### Work item
Word for word, repeat every entry that appears below.

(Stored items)

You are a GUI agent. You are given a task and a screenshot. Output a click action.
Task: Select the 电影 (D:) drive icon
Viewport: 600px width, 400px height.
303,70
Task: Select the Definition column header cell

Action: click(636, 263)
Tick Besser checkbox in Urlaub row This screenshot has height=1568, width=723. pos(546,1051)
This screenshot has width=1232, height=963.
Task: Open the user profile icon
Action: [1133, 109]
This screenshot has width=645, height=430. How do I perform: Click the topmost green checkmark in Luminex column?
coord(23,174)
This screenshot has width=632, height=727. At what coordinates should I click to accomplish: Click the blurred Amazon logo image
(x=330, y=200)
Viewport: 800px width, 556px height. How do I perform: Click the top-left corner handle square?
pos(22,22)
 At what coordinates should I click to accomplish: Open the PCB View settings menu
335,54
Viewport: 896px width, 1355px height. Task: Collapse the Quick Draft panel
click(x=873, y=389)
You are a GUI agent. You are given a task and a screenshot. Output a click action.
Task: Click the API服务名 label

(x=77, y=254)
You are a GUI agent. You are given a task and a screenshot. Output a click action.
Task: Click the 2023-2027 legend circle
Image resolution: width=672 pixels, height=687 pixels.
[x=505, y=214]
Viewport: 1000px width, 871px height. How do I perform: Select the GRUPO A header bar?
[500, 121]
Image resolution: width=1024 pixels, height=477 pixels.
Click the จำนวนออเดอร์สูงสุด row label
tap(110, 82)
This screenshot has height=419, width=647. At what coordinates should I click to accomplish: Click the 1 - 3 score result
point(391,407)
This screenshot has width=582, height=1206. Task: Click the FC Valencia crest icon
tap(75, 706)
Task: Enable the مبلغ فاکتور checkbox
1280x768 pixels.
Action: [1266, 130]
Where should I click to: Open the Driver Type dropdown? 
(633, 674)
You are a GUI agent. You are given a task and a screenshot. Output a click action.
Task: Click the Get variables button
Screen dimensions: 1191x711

### Task solution
You are a GUI agent. You are given a task and a screenshot. Output a click action.
Task: Select the 电影 (D:) drive icon
Viewport: 600px width, 400px height.
303,70
Task: Select the Definition column header cell

Action: click(636, 263)
Tick Besser checkbox in Urlaub row This screenshot has height=1568, width=723. pos(546,1051)
This screenshot has width=1232, height=963.
Task: Open the user profile icon
Action: [1133, 109]
This screenshot has width=645, height=430. How do I perform: Click the topmost green checkmark in Luminex column?
coord(23,174)
This screenshot has width=632, height=727. At what coordinates should I click to accomplish: Click the blurred Amazon logo image
(x=330, y=200)
Viewport: 800px width, 556px height. How do I perform: Click the top-left corner handle square?
pos(22,22)
 At what coordinates should I click to accomplish: Open the PCB View settings menu
335,54
Viewport: 896px width, 1355px height. Task: Collapse the Quick Draft panel
click(x=873, y=389)
You are a GUI agent. You are given a task and a screenshot. Output a click action.
Task: Click the API服务名 label

(x=77, y=254)
You are a GUI agent. You are given a task and a screenshot. Output a click action.
Task: Click the 2023-2027 legend circle
Image resolution: width=672 pixels, height=687 pixels.
[x=505, y=214]
Viewport: 1000px width, 871px height. How do I perform: Select the GRUPO A header bar?
[500, 121]
Image resolution: width=1024 pixels, height=477 pixels.
Click the จำนวนออเดอร์สูงสุด row label
tap(110, 82)
This screenshot has height=419, width=647. At what coordinates should I click to accomplish: Click the 1 - 3 score result
point(391,407)
This screenshot has width=582, height=1206. Task: Click the FC Valencia crest icon
tap(75, 706)
Task: Enable the مبلغ فاکتور checkbox
1280x768 pixels.
Action: [1266, 130]
Where should I click to: Open the Driver Type dropdown? 
(633, 674)
You are a GUI agent. You are given a task and a screenshot. Output a click action.
Task: Click the Get variables button
Screen dimensions: 1191x711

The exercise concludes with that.